27 August 2012
Die FED, die US-Notenbank, tut es schon seit längerem. Die Bank of England (BoE) und die Bank of Japan (BoJ) tun es ebenfalls. Sie erwerben in großem Stil die Staatsanleihen des jeweiligen Landes. Was ist also so schlimm daran, wenn dies nun auch die EZB tut?
211 Mrd. Euro hat die Europäische Zentralbank bereits in den Ankauf von Staatsanleihen investiert. Doch seit das Tabu der Anleihekäufe im Mai 2010 gebrochen wurde, ebbt der Widerstand gegen diese Maßnahme der EZB nicht ab. Zwei Bundesbank-Mitglieder im EZB-Rat sind daran schon „gebrochen". Nun steht Jens Weidmann, aktueller Chef der Bundesbank, im Mittelpunkt des Widerstands gegen diese Finanzierungspraxis der EZB.
Grundsätzlich stellen Käufe von Staatsanleihen durch die jeweilige Notenbank per se ein Problem dar. Denn wenn es einem Staat möglich wird, sich durch die Notenpresse zu finanzieren, entsteht mittelfristig ein erhebliches Inflationspotential. Zu beachten ist jedoch, dass es zwei Arten von Notenbank-Käufen gibt: Käufe am Primärmarkt (die Notenbank kauft dem Staat direkt neue Anleihen ab) und Käufe am Sekundärmarkt (die Notenbank kauft bereits bei Anlegern platzierte Anleihen).
Käufe am Primärmarkt sind ein absolutes No-Go. Denn dies kommt einer direkten Ausweitung der Geldmenge ohne wirtschaftlichen Gegenwert gleich und führt in eine Inflationsfalle. Käufe am Sekundärmarkt sind anders zu beurteilen. Hier muss der Staat zunächst private Gläubiger von der Attraktivität der Anleihen überzeugen. Diese unterliegen zwar möglicherweise aufgrund der Notenbank-Nachfrage im Zweitmarkt einer Attraktivitätsillusion. Der Staat kann sich jedoch nicht diskret verschulden. Kauft die Notenbank nun am Sekundärmarkt Anleihen auf, so reduziert sie damit zwar auch die Zinsen für Staatsanleihen, wie schnell es aber zu einer gefährlichen Aufblähung der Geldmenge kommt, hängt davon ob, wo die durch die entsprechenden Verkäufe der Anleger freiwerdenden Mittel investiert werden.
Die Staatsanleihekäufe von FED (als QE bezeichnet), von BoE und BoJ unterscheiden sich in zwei wesentlichen Punkten von denen der EZB. Der erste wichtige Unterschied hängt damit zusammen, dass FED & Co. die Notenbank ihres Landes sind und damit eine Einheit von Nationalstaat, Notenbank und Währung gegeben ist.
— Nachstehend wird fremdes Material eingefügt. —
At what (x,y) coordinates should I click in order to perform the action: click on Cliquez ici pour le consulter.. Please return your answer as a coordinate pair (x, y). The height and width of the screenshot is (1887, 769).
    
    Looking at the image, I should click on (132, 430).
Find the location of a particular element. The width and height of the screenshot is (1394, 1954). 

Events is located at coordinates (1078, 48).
Das bedeutet, dass die Erträge der Notenbank ausschließlich dem Land zu Gute kommen, dessen Staatsanleihen erworben werden.
In der Eurozone ist dies nicht der Fall. Die Erträge der EZB werden nach dem EZB-Schlüssel verteilt. Auf Deutschland entfallen dabei rund 27% der Erträge (wie auch der möglichen Verluste), während die zum Kauf stehenden Anleihen nur aus einem kleinen Teil der Euro-Länder stammen. Die durch die EZB-Aktion für das jeweilige Schuldnerland erzielbaren Gewinne aus sinkenden Zinsen für ihre Staatsanleihen, fallen für die Staatssäckel der Euro-Staaten asymmetrisch zu den verteilbaren Erträgen und Risiken der EZB-Bilanz an. Damit entsteht ein Subventionstatbestand, eine einseitige Begünstigung, ohne jedwede demokratische Legitimation.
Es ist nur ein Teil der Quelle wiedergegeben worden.